Graceland: the acclaim and the outrage

IT WAS a plush affair for the mid-80s, an era when record sales had already begun to decline, and when music writers had already begun to reminisce about the good old glory days when lavish promotional parties and international flights were commonplace.

Graceland: the acclaim and the outrage

On Aug 27, 1986, the Warner label hosted a major event at the Mayfair Theatre in London to mark the release of Paul Simon’s adventurous new album, Graceland. We were given lunch, listened to the new work, and presented with a package that included a cassette, an LP and a CD. And then we were invited to question Simon himself (a ‘small, vulnerable-looking and boyish’ figure, as I noted at the time) about the project.

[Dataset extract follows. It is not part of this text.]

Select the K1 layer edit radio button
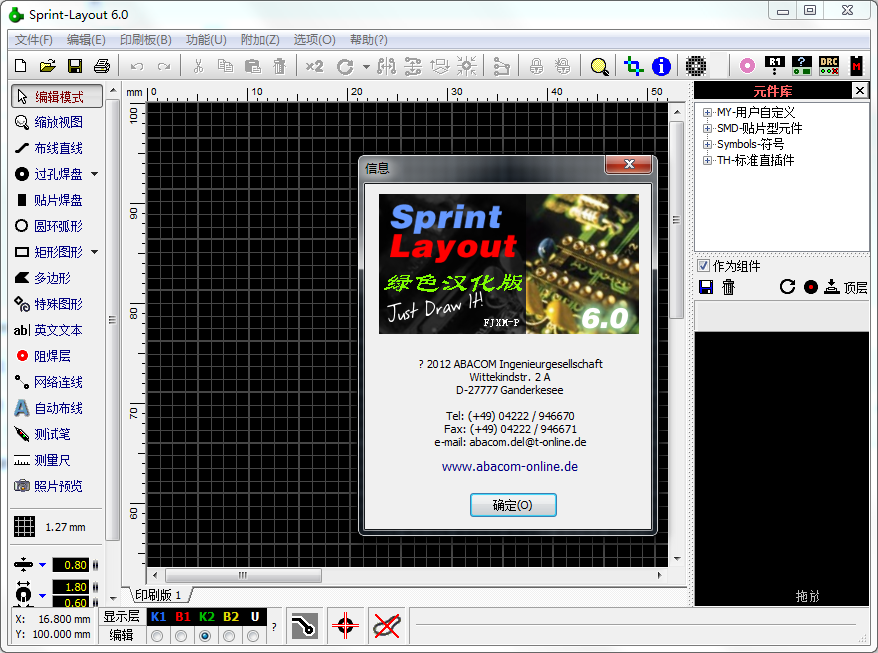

This is when the PRs must have become worried, for the questions gradually switched from the flattering to the political. The album was naturally well-received — after all, it was a brave departure by a best-selling singer-songwriter, who had already shown a fascination for global styles earlier in his career, by recording in Jamaica (a rare move back in the ‘70s) and working with South American musicians. This time, he had been even bolder, recording several of the tracks in South Africa with black musicians who were then little-known in the west. But as Simon knew all too well, this was a highly controversial move, because South Africa was still a white-run apartheid state, and many other western musicians were playing an active role in trying to bring the system to an end.